Question

Assume that the Poisson distribution applies and that the mean number of hurricanes in a certain area is 5.4 per year. a. Find the probability​ that, in a​ year, there will be 3 hurricanes. b. In a 45​-year ​period, how many years are expected to have 3 ​hurricanes? c. How does the result from part​ (b) compare to a recent period of 45 years in which 5 years had 3 ​hurricanes? Does the Poisson distribution work well​ here?

Answer 1

Answer:

a) There is a probability of 12% that 3 hurricanes happens in any year.

b) It is expected that 5.4 years in a period of 45 years have 3 hurricanes.

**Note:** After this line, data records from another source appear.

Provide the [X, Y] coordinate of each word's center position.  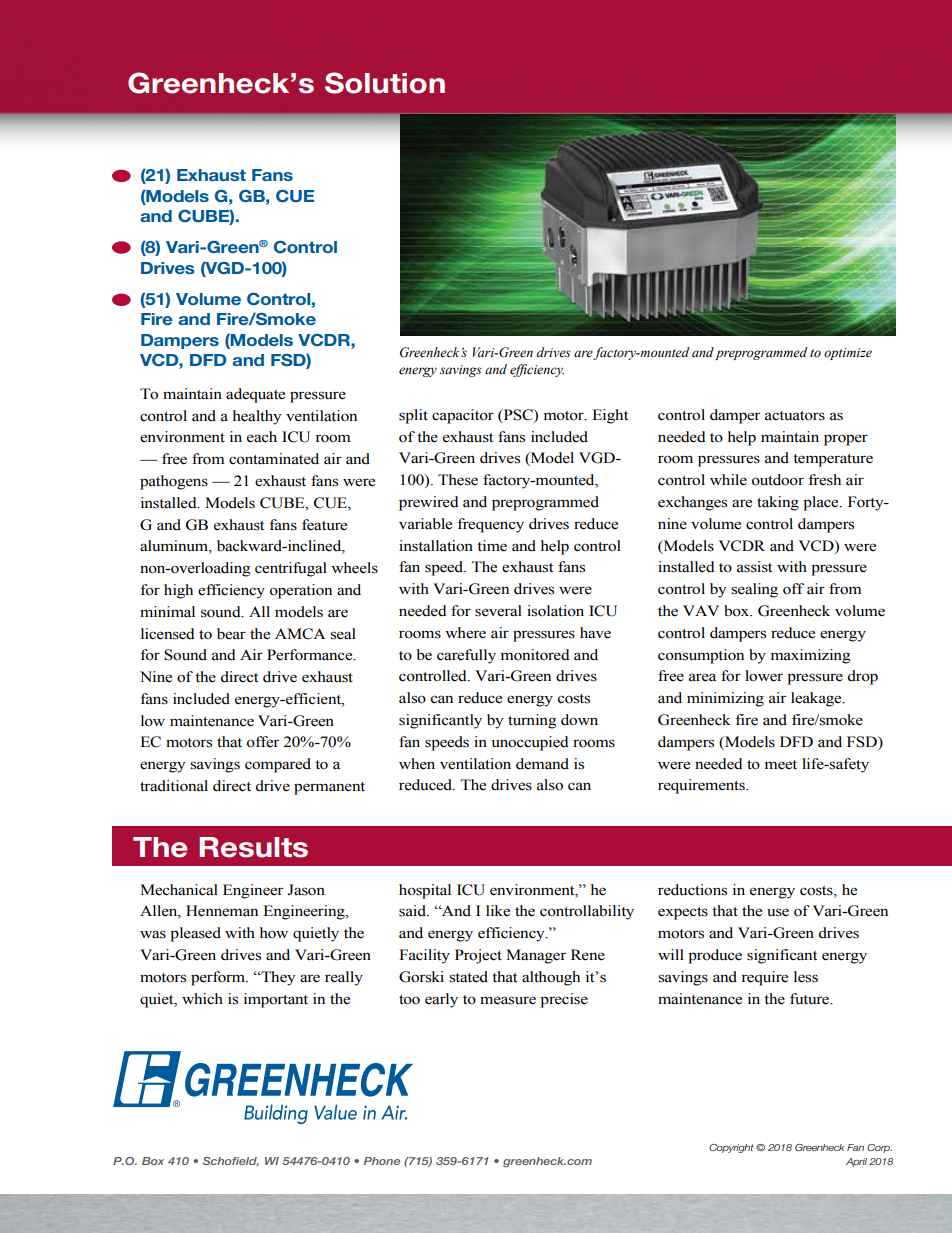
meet [781, 765]
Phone [382, 1161]
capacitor [463, 416]
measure [508, 1000]
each [262, 437]
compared [278, 765]
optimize [848, 354]
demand [542, 764]
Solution [385, 83]
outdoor [778, 480]
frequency [490, 525]
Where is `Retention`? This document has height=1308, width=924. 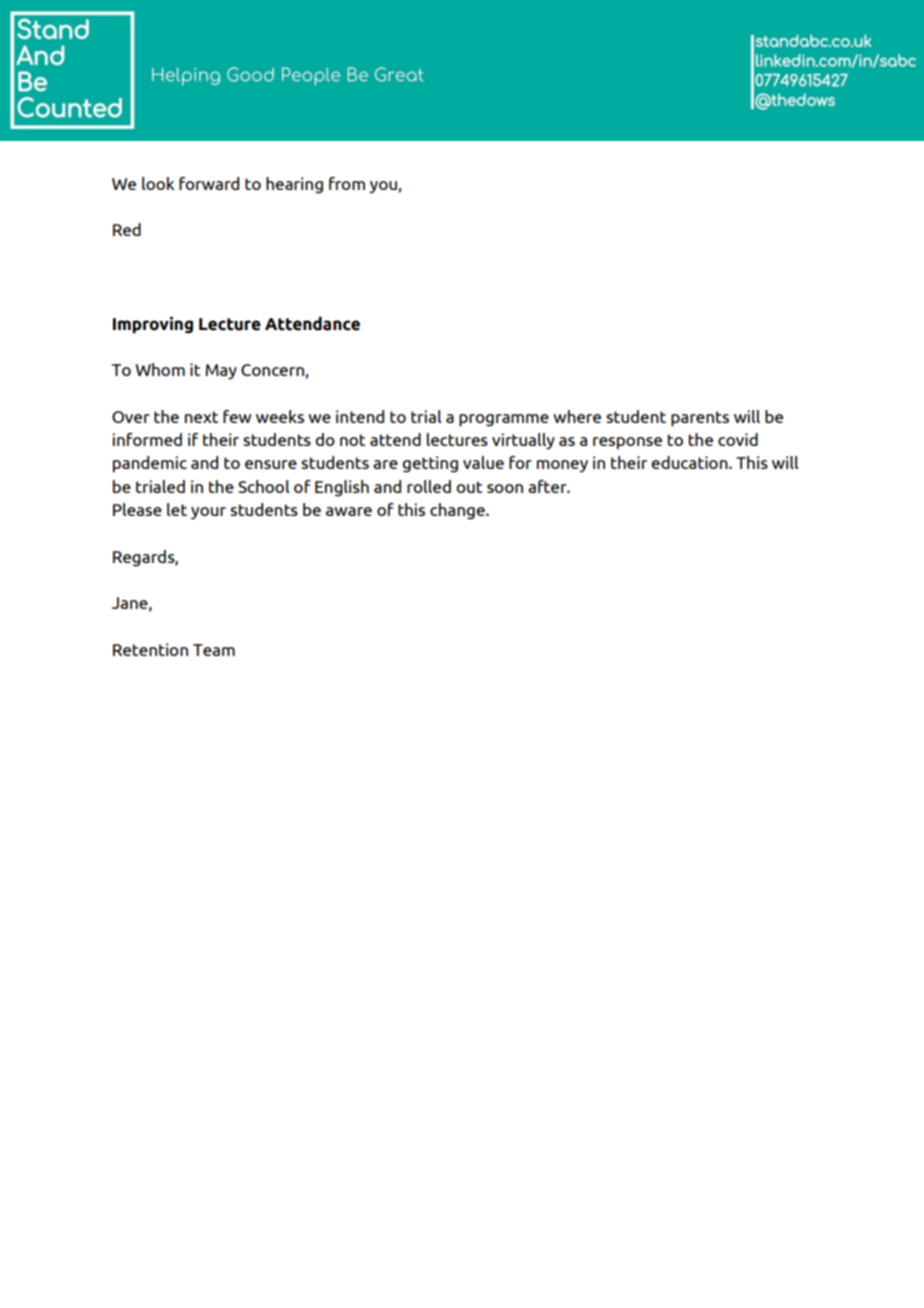 Retention is located at coordinates (150, 649).
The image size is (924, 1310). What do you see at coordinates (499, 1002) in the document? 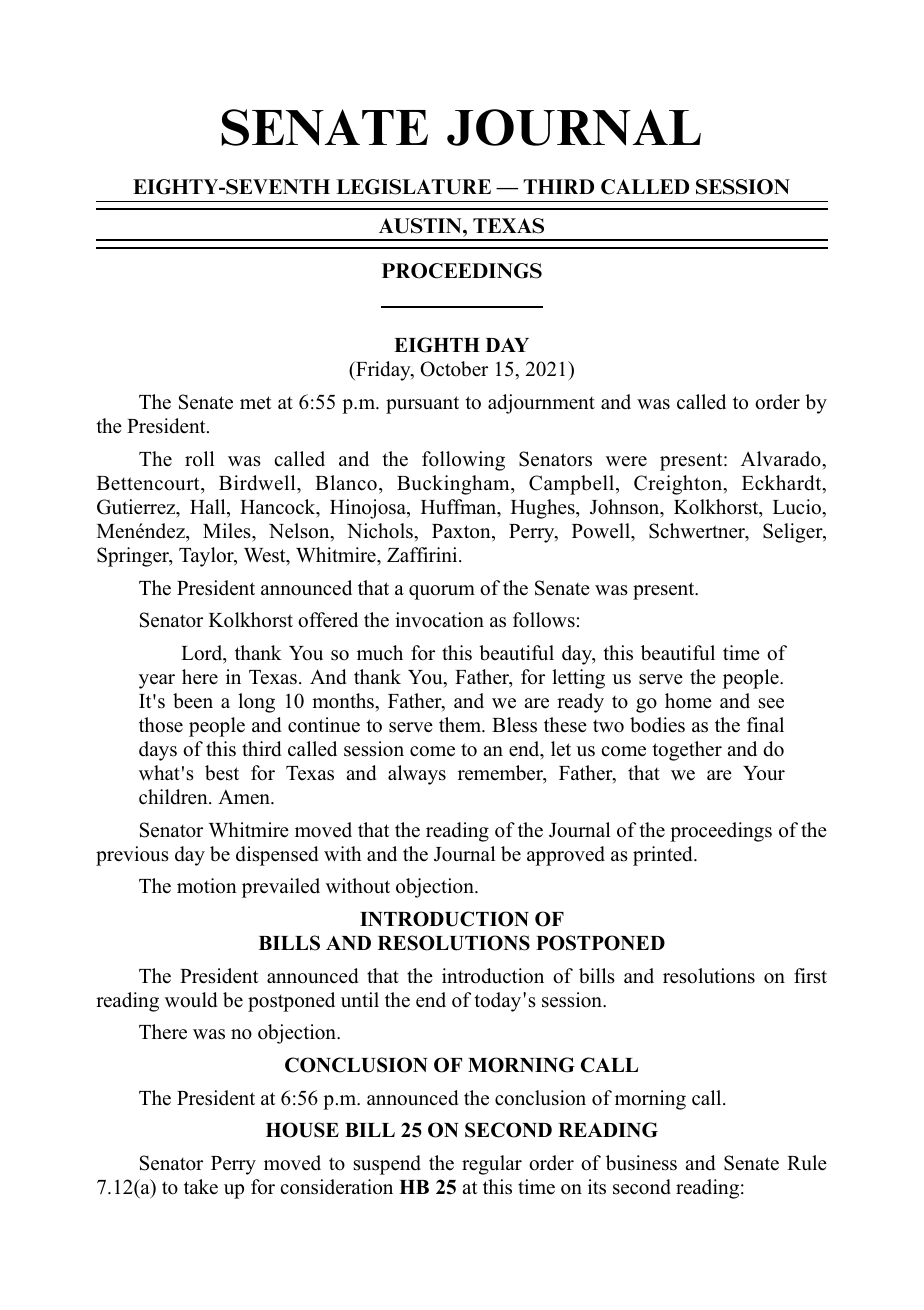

c) The Poisson distribution work well in predicting this kind of events.

Step-by-step explanation:

The Poisson distribution has the following expression

$P(x=k)=\frac{\lambda^ke^{-\lambda}}{k!}$

In this case we have $\lambda=5.4$. The probability that, in a year, there will be 3 hurricanes is:

$P(x=3)=\frac{5.4^3e^{-5.4}}{3!}=\frac{0.71}{6}=0.12$

There is a probability of 12% that 3 hurricanes happens in any year.

If we take a period of 45 years, the expected amount of years with 3 hurricanes can be estimated as:

$Y=45*0.12=5.4$

It is expected that 5.4 years in a period of 45 years have 3 hurricanes.

The Poisson distribution work well in predicting this kind of events.